■ Material supplied ■
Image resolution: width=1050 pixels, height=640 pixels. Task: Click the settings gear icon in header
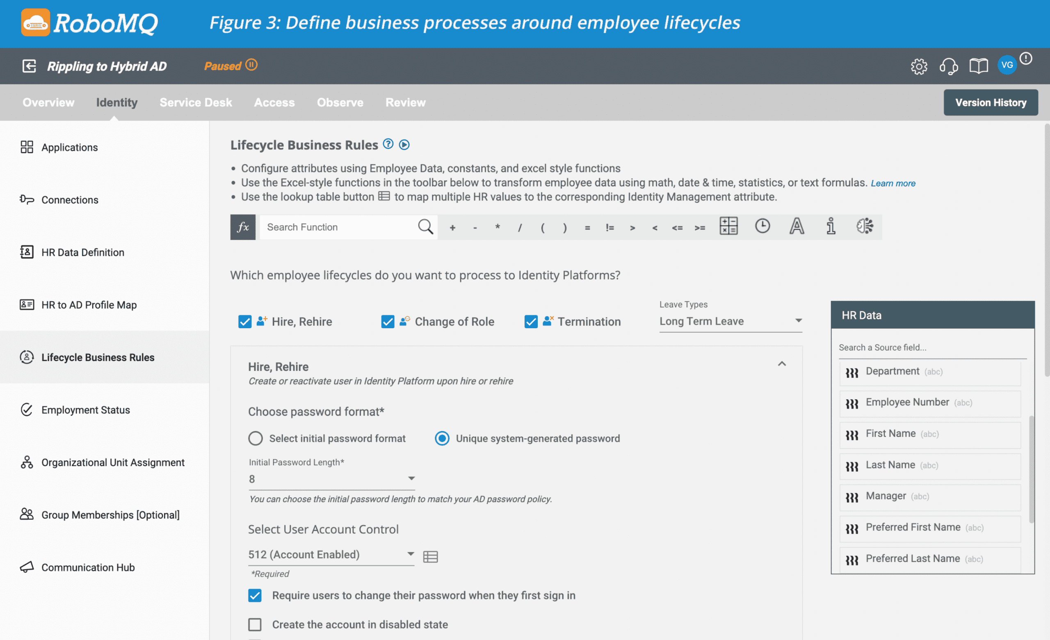(919, 66)
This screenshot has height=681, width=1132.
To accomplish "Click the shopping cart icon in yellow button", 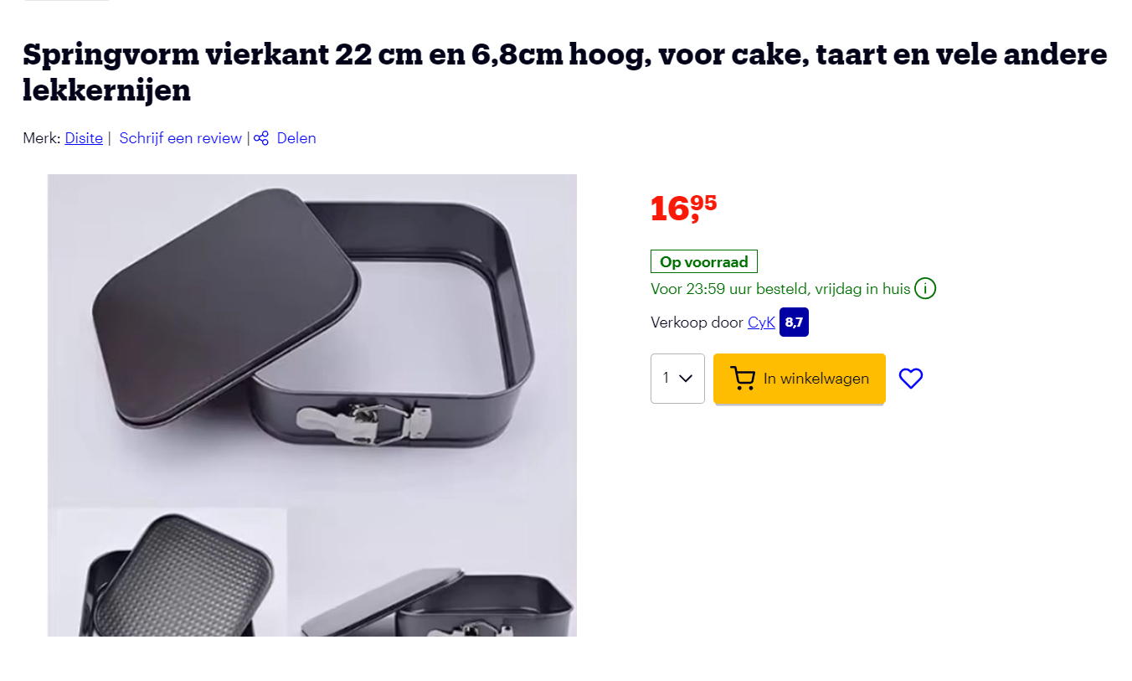I will (x=743, y=379).
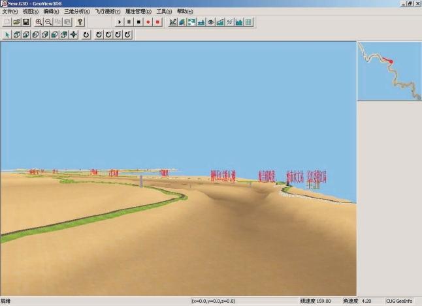Expand the 飞行漫游 menu
This screenshot has width=422, height=306.
click(x=107, y=12)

■ The task ■
Could you set down verbatim the lines from the beginning of the entries above through the line containing "This screenshot has height=681, width=1132.", both included, leaving out the pictures?

■ Your solution ■
Image resolution: width=1050 pixels, height=640 pixels. Task: Click the settings gear icon in header
(919, 66)
This screenshot has height=681, width=1132.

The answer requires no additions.